* [Dataset entries]:
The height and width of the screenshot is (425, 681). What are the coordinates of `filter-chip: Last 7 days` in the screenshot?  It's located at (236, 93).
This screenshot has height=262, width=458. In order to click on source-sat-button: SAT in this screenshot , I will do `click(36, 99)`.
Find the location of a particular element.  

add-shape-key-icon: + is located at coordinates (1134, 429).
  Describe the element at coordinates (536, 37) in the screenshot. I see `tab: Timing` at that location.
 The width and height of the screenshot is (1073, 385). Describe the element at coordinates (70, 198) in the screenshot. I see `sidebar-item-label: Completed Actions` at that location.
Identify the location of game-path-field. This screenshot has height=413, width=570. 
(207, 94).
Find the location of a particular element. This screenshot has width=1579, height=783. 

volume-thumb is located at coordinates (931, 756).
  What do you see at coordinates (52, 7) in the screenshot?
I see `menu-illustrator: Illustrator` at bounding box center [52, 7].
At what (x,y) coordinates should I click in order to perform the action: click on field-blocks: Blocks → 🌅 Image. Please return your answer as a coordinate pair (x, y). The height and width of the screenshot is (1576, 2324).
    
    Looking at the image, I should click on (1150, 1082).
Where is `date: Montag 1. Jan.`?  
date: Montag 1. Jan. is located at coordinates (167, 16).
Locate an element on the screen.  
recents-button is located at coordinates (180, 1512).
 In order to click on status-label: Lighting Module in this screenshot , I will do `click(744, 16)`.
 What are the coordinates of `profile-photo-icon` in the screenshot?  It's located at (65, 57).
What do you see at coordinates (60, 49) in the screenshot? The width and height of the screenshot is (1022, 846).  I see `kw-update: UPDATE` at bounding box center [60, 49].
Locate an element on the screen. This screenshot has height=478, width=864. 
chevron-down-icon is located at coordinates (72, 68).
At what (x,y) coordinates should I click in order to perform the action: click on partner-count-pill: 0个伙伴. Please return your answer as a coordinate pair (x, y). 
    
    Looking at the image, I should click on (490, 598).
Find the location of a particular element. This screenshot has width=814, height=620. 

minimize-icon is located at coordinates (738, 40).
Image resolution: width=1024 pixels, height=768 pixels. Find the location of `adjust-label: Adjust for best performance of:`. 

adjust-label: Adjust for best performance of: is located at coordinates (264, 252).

* [Your assignment]: Render the data starting with the line containing "What do you see at coordinates (60, 49)" and continuing through the line containing "chevron-down-icon is located" as a two-column CSV with the columns input and output. Each input and its output go in one row, every field quoted, with line breaks replaced by spaces.

* [Task output]:
input,output
"What do you see at coordinates (60, 49) in the screenshot? The width and height of the screenshot is (1022, 846).","I see `kw-update: UPDATE` at bounding box center [60, 49]."
"Locate an element on the screen. This screenshot has height=478, width=864.","chevron-down-icon is located at coordinates (72, 68)."